Due to ongoing global conditions, price surges, especially with fuel, have become really common. With that, transit and logistics take a direct hit because they need fuel to run. Also, the condition escalates unpredictably, so Amazon needs to ensure that orders are safe. All this involves cost in some or the other manner. To combat the current situation in a temporary fix, Amazon has hiked the fulfillment and logistics fees.
In a recent post, Amazon announced, “Elevated fuel and logistics fees have increased the cost of operating across the industry. We have absorbed these increased costs so far. However, similar to other major carriers, when costs remain elevated, we implement temporary surcharges on our fulfillment fees to recover a portion of the actual cost increases we are experiencing.” To understand the situation and changes, let’s dig deeper.
What’s Changed?
Have a glance at the highlights to understand what has actually changed:
- Starting April 17, Amazon has introduced a 3.5% fuel and logistics surcharge on fulfillment cost for Fulfillment by Amazon (FBA) in the US and Canada. This surcharge also applies to remote Fulfillment with FBA from the US into Canada, Mexico, and Brazil.
- From May 2nd, the hike will extend to Buy with Prime in the US and Multi-Channel Fulfillment (MCF) in the US and Canada.

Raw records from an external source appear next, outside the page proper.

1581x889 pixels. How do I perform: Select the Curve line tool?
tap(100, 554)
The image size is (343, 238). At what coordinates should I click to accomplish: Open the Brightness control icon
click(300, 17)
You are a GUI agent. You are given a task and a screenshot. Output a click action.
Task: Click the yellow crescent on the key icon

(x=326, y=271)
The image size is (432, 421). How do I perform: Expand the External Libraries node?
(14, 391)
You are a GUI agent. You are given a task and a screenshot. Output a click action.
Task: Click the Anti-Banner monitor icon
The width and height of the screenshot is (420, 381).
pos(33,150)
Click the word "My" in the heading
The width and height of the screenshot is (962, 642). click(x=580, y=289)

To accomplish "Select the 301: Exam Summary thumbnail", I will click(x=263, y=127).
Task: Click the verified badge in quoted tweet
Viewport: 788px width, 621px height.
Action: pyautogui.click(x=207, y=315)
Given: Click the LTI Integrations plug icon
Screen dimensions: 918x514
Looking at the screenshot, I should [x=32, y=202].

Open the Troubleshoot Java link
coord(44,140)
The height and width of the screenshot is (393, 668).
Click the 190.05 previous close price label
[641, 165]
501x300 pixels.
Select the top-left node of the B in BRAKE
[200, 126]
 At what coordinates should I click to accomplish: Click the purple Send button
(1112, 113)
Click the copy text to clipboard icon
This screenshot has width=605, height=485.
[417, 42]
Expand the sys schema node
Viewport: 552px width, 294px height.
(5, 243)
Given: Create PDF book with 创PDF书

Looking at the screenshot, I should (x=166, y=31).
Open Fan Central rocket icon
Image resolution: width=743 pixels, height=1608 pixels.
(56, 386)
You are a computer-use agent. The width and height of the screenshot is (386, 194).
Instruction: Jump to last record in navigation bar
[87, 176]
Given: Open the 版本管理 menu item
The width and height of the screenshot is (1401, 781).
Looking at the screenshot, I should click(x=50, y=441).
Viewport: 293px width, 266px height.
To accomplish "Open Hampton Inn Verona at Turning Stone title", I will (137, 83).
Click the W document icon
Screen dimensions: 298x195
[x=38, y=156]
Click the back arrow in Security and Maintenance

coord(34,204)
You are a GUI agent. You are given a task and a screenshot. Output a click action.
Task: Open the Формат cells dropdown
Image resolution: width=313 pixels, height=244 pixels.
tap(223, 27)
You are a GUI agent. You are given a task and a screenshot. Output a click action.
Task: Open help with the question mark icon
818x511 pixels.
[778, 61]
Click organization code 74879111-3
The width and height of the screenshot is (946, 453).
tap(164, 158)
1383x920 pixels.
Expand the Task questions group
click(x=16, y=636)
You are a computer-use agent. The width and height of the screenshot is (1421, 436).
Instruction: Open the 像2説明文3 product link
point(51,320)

- While major carriers like UPS and FedEx already implement dynamic fuel surcharges, Amazon’s fixed 3.5% increase appears relatively moderate by comparison, making Amazon a preferred partner for fulfillment and logistics services.
- The hike in charges is to be applied specifically to the fulfillment fee, not to the sale price of the item, which, on average, would come down to $0.17 per unit for US FBA (the rest depending on the dimensions of the package).
Where the 3.5% Fee Applies (FBA, MCF & More)
Sellers need to understand that Amazon operates multiple fulfillment programs, and the impact varies across each service. Here’s a more comprehensive breakdown of where and when the changes apply:
Why Amazon Is Increasing Fulfillment Fees?
Amazon announced this change amid ongoing volatility in global fuel and logistics costs. In recent months, rising energy prices and geopolitical tensions in key oil-producing regions have put pressure on supply chains worldwide. Due to partial disruptions or uncertainty around the Strait of Hormuz, fuel costs have increased. Through such routes, a significant portion of the world’s oil supply continues to play a major role in global price fluctuations.
As a result, delivery costs have increased significantly for sellers worldwide. For some time, logistics providers and e-commerce platforms absorbed these rising expenses. However, with continued pressure on margins, companies like Amazon are now passing on a portion of these costs through adjustments to fulfillment fees.
How does this impact sellers?
Amazon sellers are definitely going to be impacted due to this decision on the sales channel. Here’s what would happen, though temporarily:
1. Shrinking Product Margins
Firstly, the hike in logistics costs will reduce the profit margin. So, sellers need to review their prices and adjust them accordingly to maintain profitability. Also, while this process is carried out, make sure the competitor’s price point is considered.
2. Re-Calculate Amazon FBA Profitability
With the given changes, sellers need to recalculate the profits that they were earning earlier. There would be a definite change, and then the decision has to be made if certain products are still viable for selling or if they need to be held for a while.
3. Packaging Optimization
Packaging also includes weight and dimensions that directly impact the fulfillment fee. Now, sellers need to carefully examine the same and determine whether they can reduce the packaging weight or reduce the dimensions by using a smaller box.
4. Temporary Changes
This temporary price hike can be fixed with a temporary change of strategy and partners. For the time being, you can rely on a 3PL partner that is cheaper and supports the regions of interested you.
5. Reassess the Supply Needs
Your business might not need the usual inventory level at this point. So, as a preventive measure, you can put a halt to new orders placed in the supply chain and simply focus on what is selling at this point.
Key Takeaways
The hike in Amazon’s fulfillment fee is definitely temporary, only as long as the war is going on, but your business should be aligned and prepared at all times. Along with Amazon, you can look for a relatively cheaper yet compatible 3PL fulfillment partner. Integrate the same into your business and go ahead with the sales expansion and seamless delivery even in tough times. Problems are a part and parcel of the business world; you cannot stop because of them. Better find the resolution and move ahead with the best option.